With rates having moved up (the market has been expecting rates to go up as soon as they went down many months ago – is this a surprise?) it is good to keep things in perspective. I received this note from Mike Lynch with American Mortgage Network. “I wanted to help my LOs get their mindset adjusted to the new pricing. I guessed on the 50 year ago rates based on my father in law’s input from when he bought his first house in 1964. 50 years ago, mortgage rates were at 5.25%. June of 1970? 7.5%. June of 1980? 12.71% with 1.8 points. June of 1990? 10.16% at a 2 point cost. June of 2000? 8.29% at a .9 cost. June of 2010? 4.75% at a .7 cost!


Once again, we’re looking at another week of thrill-packed data. This week, however, we can jawbone about the Fed meeting, where no change is expected but the press will be talking about it nonetheless. Besides that we do have a fair amount of housing data. We have the NAHB survey today, Housing Starts and Building Permits tomorrow, Existing Home Sales Thursday. Besides this housing noise today we have Empire Manufacturing, tomorrow the Consumer Price Index (CPI) will update the price level of a fixed market basket of goods and services purchased by consumers. Thursday is Initial Jobless Claims, the Philly Fed, and Leading Economic Indicators.


Seriously, the big story this week will be Wednesday’s Fed meeting. We’ve moved a long way higher in rates from a month or so ago; maybe we’re about done with this move, and we’ll head back down. Maybe not, and the economy is strong enough to handle higher rates. (I am heading to Colorado early this morning, so it is too early for a market read.)

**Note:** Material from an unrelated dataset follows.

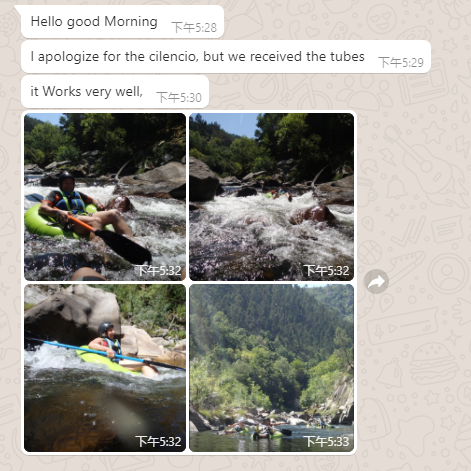Select the "Hello good Morning" message bubble
This screenshot has height=471, width=471.
(x=122, y=22)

I was in my back yard trying to launch a kite. I threw the kite up in the air, the wind would catch it for a few seconds, and then it would come crashing back down to earth. I tried this a few more times with no success.  All the while, my wife Karen is watching from the kitchen window, muttering to herself about how men need to be told how to do everything. She opens the window and yelled to me, “You need a piece of tail.” I turned with a confused look on my face and yelled back, “Make up your mind. Last night, you told me to go fly a kite.”